Vor einigen Wochen wurde ich auf eine Gruppe junger Ukrainer:innen aufmerksam, die in verschiedenen Lokalen in Zürich zeitgenössische ukrainische Kriegsfilme ausstrahlen und im Plenum diskutieren. Lilit Hakopyan, eine Architektin aus Kyiv, die im April als Geflüchtete in die Schweiz kam, hat das Projekt als Art politischer Geste aufgezogen: «Ich mache mir grosse Sorgen, dass der Krieg in Vergessenheit gerät», sagt sie. Die Filme sollen über den Krieg, der bereits am 20. Februar 2014 mit der Annexion der Krim begann, und am 24. Februar 2022 mit dem Angriff auf die Hauptstadt Kyiv eine weitere Stufe der Eskalation erfuhr, aufklären und zur Diskussion anregen. In den Kriegsfilmen, die im Rahmen von 2402_fm gezeigt werden, gibt es weder Helden noch Schurken à la Hollywood. Vielmehr sind es Filme, die sich der Charakteristika verschiedener Genres bedienen und sie durchmischen. Sie kommen als Dramen, Dokumentarfilme, Komödien, Horrorfilme, oder als Hybridformen daher und widerspiegeln so die Unerklärlichkeit und Surrealität eines Kriegs, der noch andauert.

Vorliegendes Material:

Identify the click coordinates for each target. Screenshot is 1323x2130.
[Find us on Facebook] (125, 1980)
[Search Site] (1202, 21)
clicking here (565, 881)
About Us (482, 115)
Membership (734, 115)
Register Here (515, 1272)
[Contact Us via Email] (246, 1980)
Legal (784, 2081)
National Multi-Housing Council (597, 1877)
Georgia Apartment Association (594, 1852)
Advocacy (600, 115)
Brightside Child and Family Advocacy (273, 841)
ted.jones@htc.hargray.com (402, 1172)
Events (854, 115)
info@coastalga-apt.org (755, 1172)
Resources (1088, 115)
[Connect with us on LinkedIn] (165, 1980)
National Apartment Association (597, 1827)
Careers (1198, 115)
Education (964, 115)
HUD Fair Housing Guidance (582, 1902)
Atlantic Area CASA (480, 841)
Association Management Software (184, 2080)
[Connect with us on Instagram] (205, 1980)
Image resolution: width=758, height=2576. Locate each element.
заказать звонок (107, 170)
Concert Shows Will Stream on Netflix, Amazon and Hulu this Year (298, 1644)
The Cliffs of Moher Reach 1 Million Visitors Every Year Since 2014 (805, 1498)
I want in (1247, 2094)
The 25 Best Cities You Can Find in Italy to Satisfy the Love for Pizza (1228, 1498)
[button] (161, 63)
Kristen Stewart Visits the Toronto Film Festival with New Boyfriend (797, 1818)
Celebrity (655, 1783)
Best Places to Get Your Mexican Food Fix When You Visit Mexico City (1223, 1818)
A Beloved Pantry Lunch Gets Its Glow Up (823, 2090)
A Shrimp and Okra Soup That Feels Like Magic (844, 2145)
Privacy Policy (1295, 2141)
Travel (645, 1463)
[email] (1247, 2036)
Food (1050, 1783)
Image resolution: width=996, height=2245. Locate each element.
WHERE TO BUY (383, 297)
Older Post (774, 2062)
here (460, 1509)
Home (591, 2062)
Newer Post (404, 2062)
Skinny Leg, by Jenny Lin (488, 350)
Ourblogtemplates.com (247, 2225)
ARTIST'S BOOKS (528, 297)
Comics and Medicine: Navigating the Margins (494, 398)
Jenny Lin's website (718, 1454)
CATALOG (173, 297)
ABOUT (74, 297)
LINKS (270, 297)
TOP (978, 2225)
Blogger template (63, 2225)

Aufgabe: Prüfe, ob diese Aussagen zum Auszug passen: (a) Lilit Hakopyan kam im April als Geflüchtete in die Schweiz. (b) In den gezeigten Filmen gibt es Helden und Schurken wie in Hollywood. (c) Der Krieg begann laut Auszug am 24. Februar 2022. Antworte jeweils mit Ja oder Nein und zitiere die entscheidenden Worte aus dem Auszug wörtlich. Die Liste wird hier nicht gebraucht.

Lösung:
(a) Ja: „die im April als Geflüchtete in die Schweiz kam“
(b) Nein: „gibt es weder Helden noch Schurken à la Hollywood“
(c) Nein: „der bereits am 20. Februar 2014 mit der Annexion der Krim begann“